Cartons or boxes are typically delivered to the user flat and formed with fold lines that permit them easily to be erected into the desired rectangularly parallepipedal shape. In a standard box-erecting apparatus the flat boxes are held in a stack in a magazine from which they are pulled one at a time by a suction grab. An unfolder engages another panel of the box and erects it, and the erected box is deposited in a respective cell of a conveyor that itself comprises a top rail, a bottom rail, and a succession of cell-defining elements that move along between and parallel to the rails. A filling apparatus down-stream of the box-erecting system loads the necessary contents into the boxes in the cells, and other devices may be provided to fold in end flaps and seal the boxes.
As described in German patent document 2,923,909 filed June 13, 1979 by Otto Weller such an apparatus has a support wheel for the grab and for the unfolder.

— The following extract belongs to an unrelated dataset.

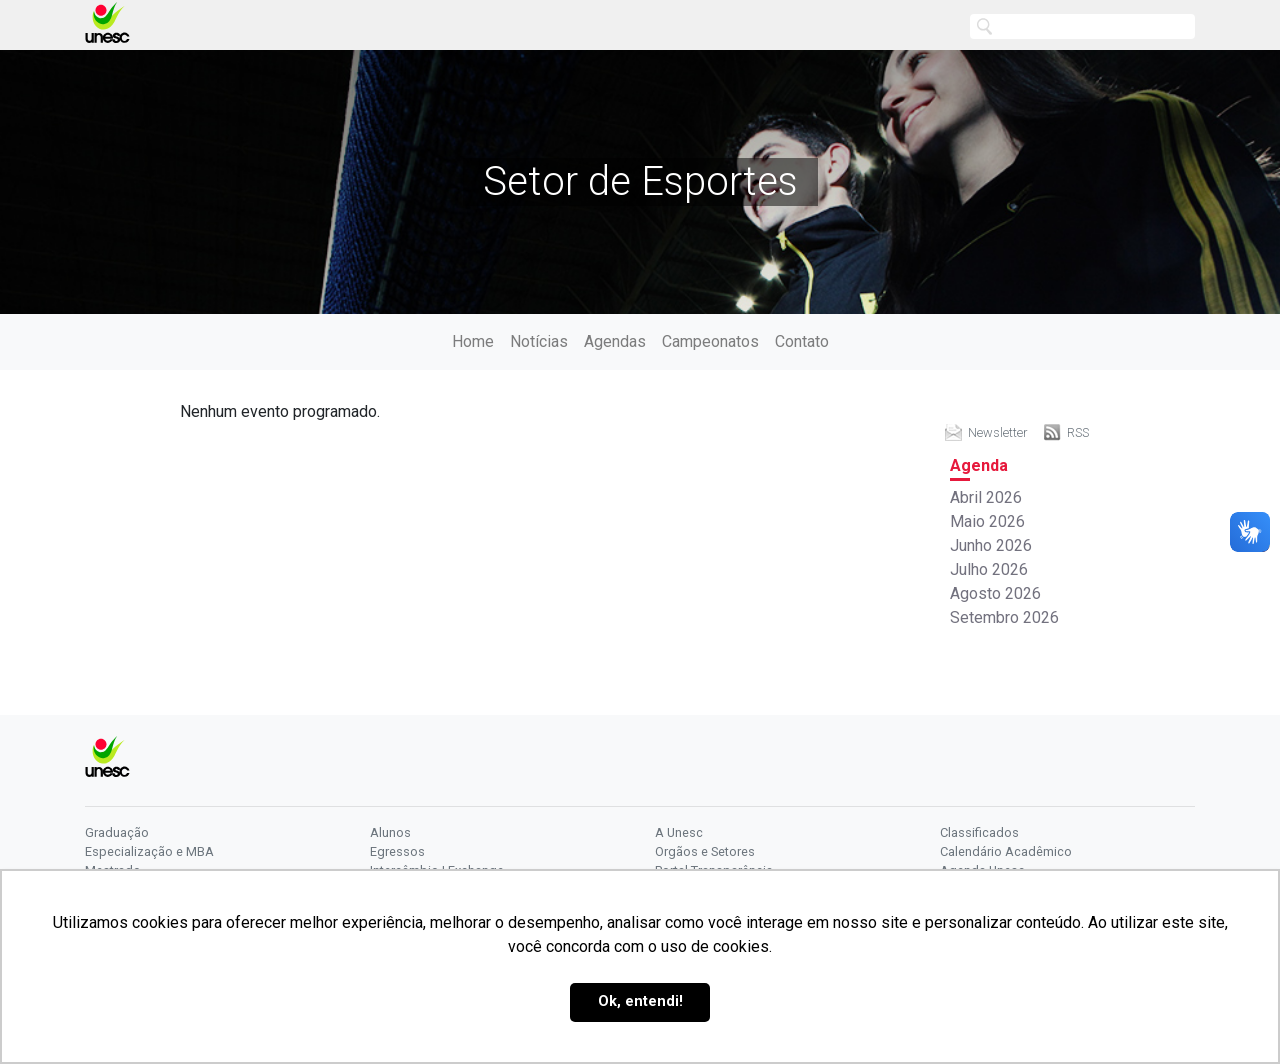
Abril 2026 (986, 497)
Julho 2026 (989, 569)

A parallelogrammatic linkage carries these elements so that even though the wheel moves continuously, the grab's angular movement can be temporarily canceled out for the necessary pickup transfer during which the grab effectively is moved only radially inward on the wheel. Once picked up the box is brought up to the peripheral speed of the wheel as it is erected and is then passed off to the conveyor whose transport speed is equal to the wheel's peripheral speed. Once the erected box is set in its cell in the conveyor, the suction grab releases it and this grab retracts radially back into the wheel, out of the way, while the unfolder is moved back to its starting position.
In this arrangement the box is handed by the wheel off to the conveyor before it is fully erected, that is with adjacent panels perfectly perpendicular to each other, because otherwise parts of the unfolder would bump parts of the conveyor. The last stage of the unfolding operation is therefore carried out by the conveyor. As a result exact positioning of the box is impossible and the box will tend by its own elasticity to return somewhat to the flattened condition. The faster the downstream equipment operates, the more this inexactitude is a problem.